Ethan was never one of those overtly independent kids. He was always the child tucked behind my knees, chubby fingers gripped firmly onto my clothing. "Come with me, mommy," if a child asked him to play at the park. "It won't be scary, right, mommy? Maybe only a little scary? But there's nothing to worry about. Right, mommy? Right?" With his third birthday came the tiniest streak of independence, one he keeps dusting off regularly so that glimmers of it appear exposed to the world. A little bit braver. A little bit more curious. A little bit more in tune with his confidence and abilities and the notion that mommy is never too far behind.
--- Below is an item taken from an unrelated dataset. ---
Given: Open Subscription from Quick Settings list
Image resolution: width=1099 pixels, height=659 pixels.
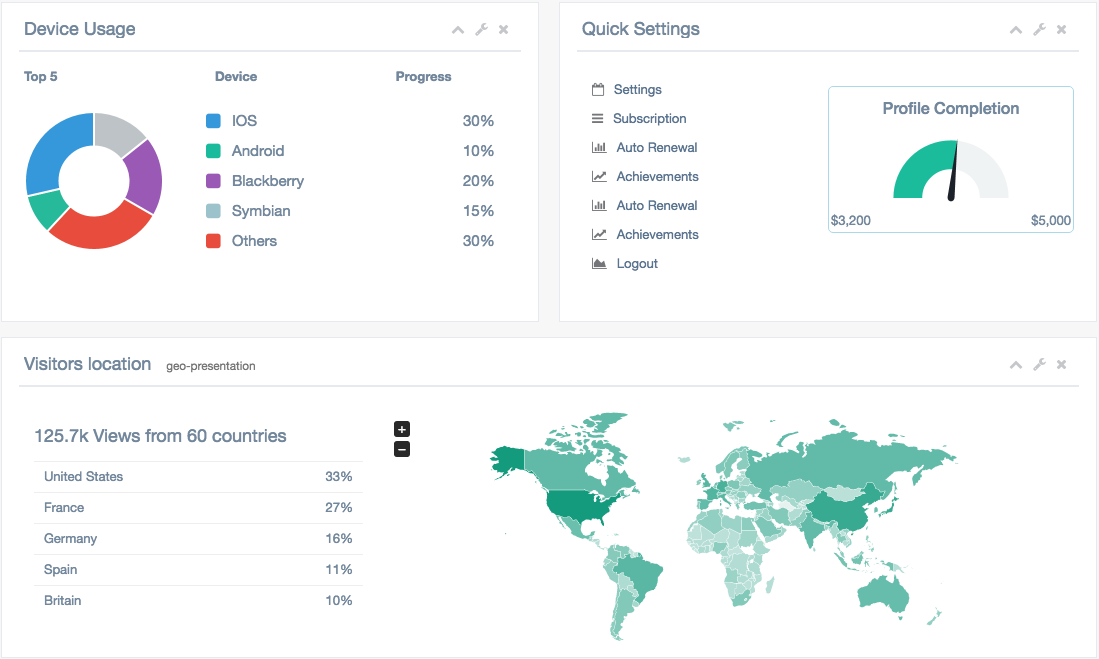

With his third birthday came the likelihood that, 8 times out of 10, maybe, Ethan would answer you if you asked him his name.
With his third birthday came the "I want to do it myself, mommy" that fills me with both pride and sadness. Pride in his confidence and development and, yet, sadness because I fall into the ol' mommy trap of thinking he doesn't need me anymore. "Myself. I can do it all by myself, mommy. Let me do it. I want to help."
It's moving to the side and letting his capable hands take over, sloshing water onto the floor as he gulps it down without a straw. It's watching gobs of paint splatter on the floor as he struggles to screw the lids back on his paints, biting his bottom lip with determination. It's waiting patiently, armed with a hug and reassurance when the inevitable "I can't do it, mommy. I just can't do it myself" rears it's head. It's taking two steps back as he pushes his way into the bathroom and turns the bathtub on. "Make sure the hole on the floor of the tub is closed, mommy. I'll do it."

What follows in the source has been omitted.